Tag Archives: pets

Jet Baby

Bop bops, love bunch, schwoopy poopy…I call my cat a lot of cutesy names. Sometimes I just call him noises. Like I just make noises at him and cuddle him against his will, though I’ve been trying to back off lately. I don’t think anyone really truly understands cats the way they do dogs. Because they evolved as solitary hunters, they don’t express a need for companionship or affection in the same way as canines do. And I think I like this because I have a bit aversion to overly clingy beings. So I get to be the clingy one with him because, well, I’m human and bigger and in charge. I think we have our ideas about what cats want, and why and we’re usually way off base. But here’s what I can tell you so far about the cat we’ve named Jet who has been living with us since August 2015.

When I first picked him up at the YMCA shelter and put him on my shoulder, he was purring like a loud motor. He was curious, cautious and easily distracted. And my heart did a million unrecognizable flips. He hid under the bed for like a day when we got home with him which didn’t surprise me. Cats are not fans of change. My family had one when I was a girl and when we moved from Brooklyn to the Bronx she hid in the ceiling of the basement (don’t ask how) for days. She came out when she was ready to.

Jet is six months old and still social at this point. People come over and he wants to be around. Anyone, friends, meter reader, superintendent. He wants to sniff around them and walk around them, be around. He has a nerve as all cats do to want to be in my space but not necessarily engage with me. In fact the only time I really know that he actually wants to engage with me is when he meows. Meowing is something I have learned that cats only do to communicate with humans. Cats don’t meow among themselves. So when Jet meows, I know he either wants to get into a room I’ve locked, wants to be picked up so he can knead his paws and claws into my flesh or is frustrated because he can’t get some mysterious piece of something out from under a piece of furniture or the ball in his box is being audaciously non-cooperative .

His favorite toy (he has a collection) is the feather teaser and I have a lot of fun using it to play with him. I enjoy seeing how agile he is, how improvisational and energetic. I like to see what choices he makes in the way he moves and how long it takes to tire him out as he grows bigger.

◆ **AVAILABLE DATA**
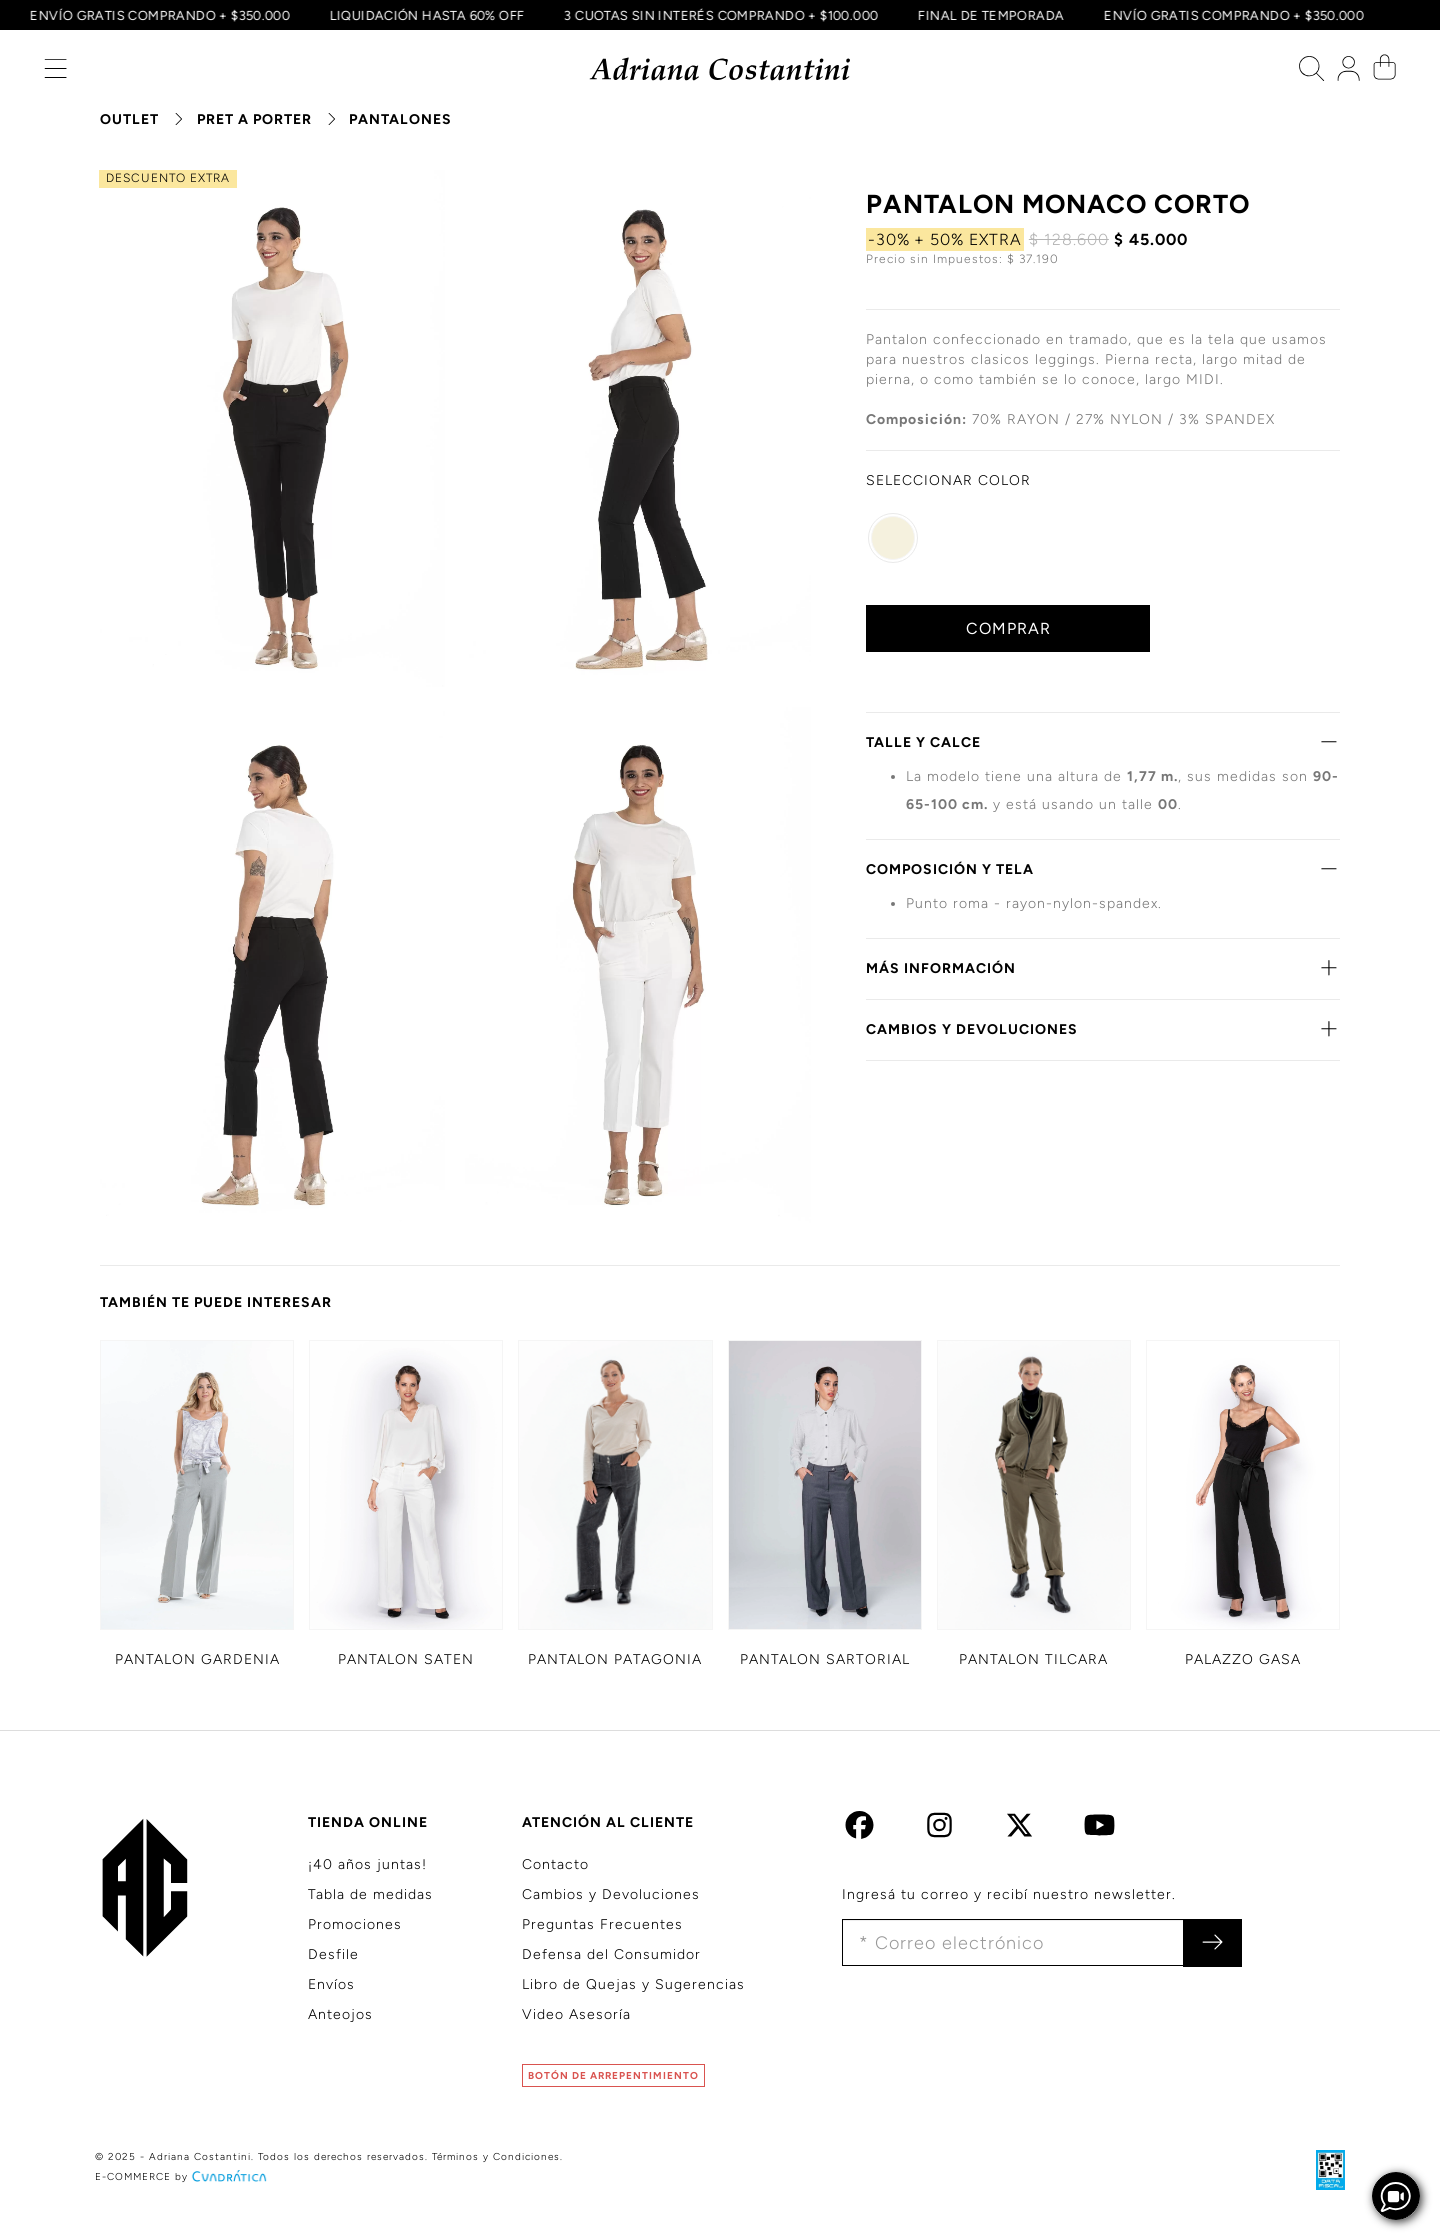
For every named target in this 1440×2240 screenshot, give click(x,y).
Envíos (331, 1984)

◆ **THE TASKS**
A - In the post about the cat Jet above, copy everything from "When I first" down to "was ready to.".
B - Condense the paragraph of the post about the cat Jet that begins "When I first picked him up" into a short bulleted list that keeps its main facts.

◆ **ANSWERS BELOW**
A -
When I first picked him up at the YMCA shelter and put him on my shoulder, he was purring like a loud motor. He was curious, cautious and easily distracted. And my heart did a million unrecognizable flips. He hid under the bed for like a day when we got home with him which didn’t surprise me. Cats are not fans of change. My family had one when I was a girl and when we moved from Brooklyn to the Bronx she hid in the ceiling of the basement (don’t ask how) for days. She came out when she was ready to.

B -
- Jet was picked up at the YMCA shelter and purred like a loud motor when placed on the writer's shoulder.
- He was curious, cautious and easily distracted.
- At home he hid under the bed for about a day, which was no surprise because cats dislike change.
- A cat the writer's family once had hid in the basement ceiling for days after a move from Brooklyn to the Bronx, coming out only when ready.